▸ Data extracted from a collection
· · · ·
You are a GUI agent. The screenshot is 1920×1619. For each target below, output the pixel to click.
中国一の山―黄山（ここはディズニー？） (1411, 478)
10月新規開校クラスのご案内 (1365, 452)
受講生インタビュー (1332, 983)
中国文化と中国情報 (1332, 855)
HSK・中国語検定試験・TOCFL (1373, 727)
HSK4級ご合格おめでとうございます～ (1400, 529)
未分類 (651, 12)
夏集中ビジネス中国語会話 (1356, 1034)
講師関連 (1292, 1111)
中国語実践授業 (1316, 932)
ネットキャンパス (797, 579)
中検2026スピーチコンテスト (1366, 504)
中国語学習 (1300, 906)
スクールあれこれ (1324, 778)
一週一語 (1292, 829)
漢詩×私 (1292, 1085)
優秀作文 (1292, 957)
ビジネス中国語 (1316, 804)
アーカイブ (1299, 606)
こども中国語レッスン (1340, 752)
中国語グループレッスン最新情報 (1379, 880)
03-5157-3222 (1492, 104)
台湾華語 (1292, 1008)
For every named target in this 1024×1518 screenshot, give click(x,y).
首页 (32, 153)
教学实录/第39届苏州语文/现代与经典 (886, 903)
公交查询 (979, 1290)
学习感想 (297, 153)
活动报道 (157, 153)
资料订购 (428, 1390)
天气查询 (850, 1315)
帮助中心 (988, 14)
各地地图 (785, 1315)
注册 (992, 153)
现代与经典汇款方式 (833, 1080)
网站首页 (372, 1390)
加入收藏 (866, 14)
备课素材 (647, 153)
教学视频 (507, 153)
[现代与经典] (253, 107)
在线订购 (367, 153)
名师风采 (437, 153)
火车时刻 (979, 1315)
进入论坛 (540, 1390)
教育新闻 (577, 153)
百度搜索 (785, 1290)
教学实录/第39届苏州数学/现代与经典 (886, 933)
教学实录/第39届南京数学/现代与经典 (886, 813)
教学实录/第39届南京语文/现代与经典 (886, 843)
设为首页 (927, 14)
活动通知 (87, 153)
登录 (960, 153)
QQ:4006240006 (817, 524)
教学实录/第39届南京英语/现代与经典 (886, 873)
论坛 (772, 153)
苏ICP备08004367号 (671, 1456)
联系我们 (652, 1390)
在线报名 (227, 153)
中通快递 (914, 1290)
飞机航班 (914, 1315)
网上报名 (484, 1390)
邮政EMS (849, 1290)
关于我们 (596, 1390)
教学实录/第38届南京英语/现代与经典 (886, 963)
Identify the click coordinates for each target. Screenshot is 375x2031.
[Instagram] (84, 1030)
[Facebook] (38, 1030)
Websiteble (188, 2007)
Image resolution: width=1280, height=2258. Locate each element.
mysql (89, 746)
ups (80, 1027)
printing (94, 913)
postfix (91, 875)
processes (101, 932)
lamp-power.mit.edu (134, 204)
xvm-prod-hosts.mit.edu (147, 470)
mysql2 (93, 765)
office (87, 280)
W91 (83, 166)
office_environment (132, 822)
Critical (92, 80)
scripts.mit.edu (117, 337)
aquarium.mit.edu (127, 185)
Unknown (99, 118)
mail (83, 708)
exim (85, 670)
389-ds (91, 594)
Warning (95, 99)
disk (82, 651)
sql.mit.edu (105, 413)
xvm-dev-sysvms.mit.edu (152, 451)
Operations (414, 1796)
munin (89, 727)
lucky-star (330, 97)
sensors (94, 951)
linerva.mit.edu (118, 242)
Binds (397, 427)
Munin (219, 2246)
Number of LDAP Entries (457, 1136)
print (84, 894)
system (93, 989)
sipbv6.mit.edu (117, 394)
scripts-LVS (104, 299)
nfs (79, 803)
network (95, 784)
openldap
· · · ·
▸ Task directions
The expected answer is an exact copy of the lines above, beginning at the line with "ネットキャンパス (797, 579)" and ending at the line with "scripts.mit.edu (117, 337)", with both ends in.

▸ Exercise solution
ネットキャンパス (797, 579)
中検2026スピーチコンテスト (1366, 504)
中国語学習 (1300, 906)
スクールあれこれ (1324, 778)
一週一語 (1292, 829)
漢詩×私 (1292, 1085)
優秀作文 (1292, 957)
ビジネス中国語 (1316, 804)
アーカイブ (1299, 606)
こども中国語レッスン (1340, 752)
中国語グループレッスン最新情報 (1379, 880)
03-5157-3222 (1492, 104)
台湾華語 (1292, 1008)
For every named target in this 1024×1518 screenshot, give click(x,y).
首页 (32, 153)
教学实录/第39届苏州语文/现代与经典 (886, 903)
公交查询 (979, 1290)
学习感想 (297, 153)
活动报道 (157, 153)
资料订购 (428, 1390)
天气查询 (850, 1315)
帮助中心 (988, 14)
各地地图 (785, 1315)
注册 (992, 153)
现代与经典汇款方式 (833, 1080)
网站首页 (372, 1390)
加入收藏 (866, 14)
备课素材 (647, 153)
教学视频 (507, 153)
[现代与经典] (253, 107)
在线订购 (367, 153)
名师风采 (437, 153)
火车时刻 (979, 1315)
进入论坛 (540, 1390)
教育新闻 (577, 153)
百度搜索 (785, 1290)
教学实录/第39届苏州数学/现代与经典 (886, 933)
教学实录/第39届南京数学/现代与经典 (886, 813)
教学实录/第39届南京语文/现代与经典 (886, 843)
设为首页 (927, 14)
活动通知 (87, 153)
登录 (960, 153)
QQ:4006240006 (817, 524)
教学实录/第39届南京英语/现代与经典 (886, 873)
论坛 (772, 153)
苏ICP备08004367号 (671, 1456)
联系我们 (652, 1390)
在线报名 (227, 153)
中通快递 (914, 1290)
飞机航班 (914, 1315)
网上报名 (484, 1390)
邮政EMS (849, 1290)
关于我们 (596, 1390)
教学实录/第38届南京英语/现代与经典 (886, 963)
Identify the click coordinates for each target. Screenshot is 375x2031.
[Instagram] (84, 1030)
[Facebook] (38, 1030)
Websiteble (188, 2007)
Image resolution: width=1280, height=2258. Locate each element.
mysql (89, 746)
ups (80, 1027)
printing (94, 913)
postfix (91, 875)
processes (101, 932)
lamp-power.mit.edu (134, 204)
xvm-prod-hosts.mit.edu (147, 470)
mysql2 (93, 765)
office (87, 280)
W91 (83, 166)
office_environment (132, 822)
Critical (92, 80)
scripts.mit.edu (117, 337)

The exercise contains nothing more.